How Strategic Marketing Course Concepts Apply
From the course, our cross-functional team of managers had seen that a Market Segmentation strategy is analogous to a map of the world.  With a market model you can think of mapping the world by continent, then by country, then by city. 

We started by thinking of our broad segment categories of USES, or applications, as continents.  The idea of countries within continents allowed us to think of USE sub-segments.  For instance, if Semiconductor is a continent, then some natural countries within that continent (sub-segments) would be bare wafer inspection, semiconductor material properties, front end of line characterization (device level), and back end of line inspection.

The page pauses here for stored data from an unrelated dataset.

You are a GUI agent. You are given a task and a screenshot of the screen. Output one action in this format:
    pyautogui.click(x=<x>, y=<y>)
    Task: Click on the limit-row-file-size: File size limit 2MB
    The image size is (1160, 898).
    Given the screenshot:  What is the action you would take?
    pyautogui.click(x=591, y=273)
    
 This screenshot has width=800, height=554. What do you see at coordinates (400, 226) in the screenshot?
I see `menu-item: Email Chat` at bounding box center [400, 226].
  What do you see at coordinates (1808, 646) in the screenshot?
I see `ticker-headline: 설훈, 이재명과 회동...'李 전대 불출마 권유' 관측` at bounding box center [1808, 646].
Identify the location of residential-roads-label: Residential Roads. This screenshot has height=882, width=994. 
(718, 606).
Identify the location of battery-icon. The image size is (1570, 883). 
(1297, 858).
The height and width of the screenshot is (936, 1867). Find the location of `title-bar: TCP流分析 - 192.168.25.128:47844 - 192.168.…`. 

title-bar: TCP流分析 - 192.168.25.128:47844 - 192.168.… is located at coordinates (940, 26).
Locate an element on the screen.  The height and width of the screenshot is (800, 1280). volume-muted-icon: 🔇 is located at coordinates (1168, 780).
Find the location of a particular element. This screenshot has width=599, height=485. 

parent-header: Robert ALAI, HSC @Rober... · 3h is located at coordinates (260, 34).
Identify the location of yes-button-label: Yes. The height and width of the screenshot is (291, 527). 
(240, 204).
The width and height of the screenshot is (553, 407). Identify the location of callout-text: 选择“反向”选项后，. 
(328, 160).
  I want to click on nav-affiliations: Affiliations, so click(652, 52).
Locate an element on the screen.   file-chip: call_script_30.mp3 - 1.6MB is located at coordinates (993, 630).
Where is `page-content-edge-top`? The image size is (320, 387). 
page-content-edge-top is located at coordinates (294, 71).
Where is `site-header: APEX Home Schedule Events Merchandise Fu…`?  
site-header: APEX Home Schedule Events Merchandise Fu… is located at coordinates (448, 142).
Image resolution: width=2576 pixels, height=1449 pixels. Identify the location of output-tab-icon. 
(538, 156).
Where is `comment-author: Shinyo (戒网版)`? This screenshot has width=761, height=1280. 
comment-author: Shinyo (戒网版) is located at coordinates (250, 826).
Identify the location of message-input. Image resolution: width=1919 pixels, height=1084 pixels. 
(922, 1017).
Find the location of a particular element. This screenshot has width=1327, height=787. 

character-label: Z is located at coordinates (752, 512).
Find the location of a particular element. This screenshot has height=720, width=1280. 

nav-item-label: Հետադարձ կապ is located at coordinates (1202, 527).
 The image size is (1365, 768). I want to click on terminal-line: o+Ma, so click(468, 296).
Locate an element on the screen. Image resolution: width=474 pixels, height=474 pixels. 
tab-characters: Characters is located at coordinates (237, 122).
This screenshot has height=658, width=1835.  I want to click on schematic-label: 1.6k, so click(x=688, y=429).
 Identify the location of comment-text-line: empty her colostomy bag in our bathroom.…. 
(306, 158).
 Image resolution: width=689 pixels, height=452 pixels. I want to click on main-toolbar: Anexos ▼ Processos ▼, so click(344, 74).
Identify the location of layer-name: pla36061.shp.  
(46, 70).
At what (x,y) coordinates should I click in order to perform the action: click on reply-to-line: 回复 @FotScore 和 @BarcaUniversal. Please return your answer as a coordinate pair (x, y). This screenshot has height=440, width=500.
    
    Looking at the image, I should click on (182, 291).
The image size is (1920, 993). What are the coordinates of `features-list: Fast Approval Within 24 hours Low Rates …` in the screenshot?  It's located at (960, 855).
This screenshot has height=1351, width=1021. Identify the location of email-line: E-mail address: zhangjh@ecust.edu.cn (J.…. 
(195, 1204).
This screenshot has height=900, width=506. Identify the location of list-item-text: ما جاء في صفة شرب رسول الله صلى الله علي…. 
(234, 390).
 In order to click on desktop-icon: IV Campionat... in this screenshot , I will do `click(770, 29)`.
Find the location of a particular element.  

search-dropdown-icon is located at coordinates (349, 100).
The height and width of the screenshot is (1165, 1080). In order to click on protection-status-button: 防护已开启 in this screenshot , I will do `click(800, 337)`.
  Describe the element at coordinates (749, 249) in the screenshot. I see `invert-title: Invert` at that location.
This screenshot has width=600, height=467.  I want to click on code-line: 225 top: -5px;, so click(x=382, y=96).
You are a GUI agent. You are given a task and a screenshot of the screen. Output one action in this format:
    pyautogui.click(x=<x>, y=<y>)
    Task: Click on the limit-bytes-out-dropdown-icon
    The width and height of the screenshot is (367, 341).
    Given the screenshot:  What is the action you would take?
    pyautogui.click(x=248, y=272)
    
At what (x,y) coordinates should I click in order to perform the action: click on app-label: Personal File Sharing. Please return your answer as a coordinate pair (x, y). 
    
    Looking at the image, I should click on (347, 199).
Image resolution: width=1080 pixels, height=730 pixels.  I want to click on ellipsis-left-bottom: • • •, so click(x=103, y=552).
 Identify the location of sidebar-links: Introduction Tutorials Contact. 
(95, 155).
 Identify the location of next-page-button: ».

To get to the city level we felt we could gain insight leverage by employing a dimension that described communities of instrument users.

The addition of a USER or Community dimension to our segment model thinking was a real breakthrough.  One benefit of this thinking was that it formalized the goal of understanding “who” is using our product, their professional and business objectives, not just the “what” of the application.

Strategy

Through extensive team review of detailed sales history, our first decision was to define a rational set of segments that encapsulated a majority of our customer’s applications or USES.  As we have a strong presence in leading edge nanotechnology research, we realized that we needed to have one “open” segment to allow us to flag new and unknown applications of our products.  However, once we realized that, it was easy to identify 4 broad segments.  Once we identified the continent segments, we chose 4 – 5 country sub segments that further stratified the segments (see table below).  These sub-segments started to point to areas of interest for new product development.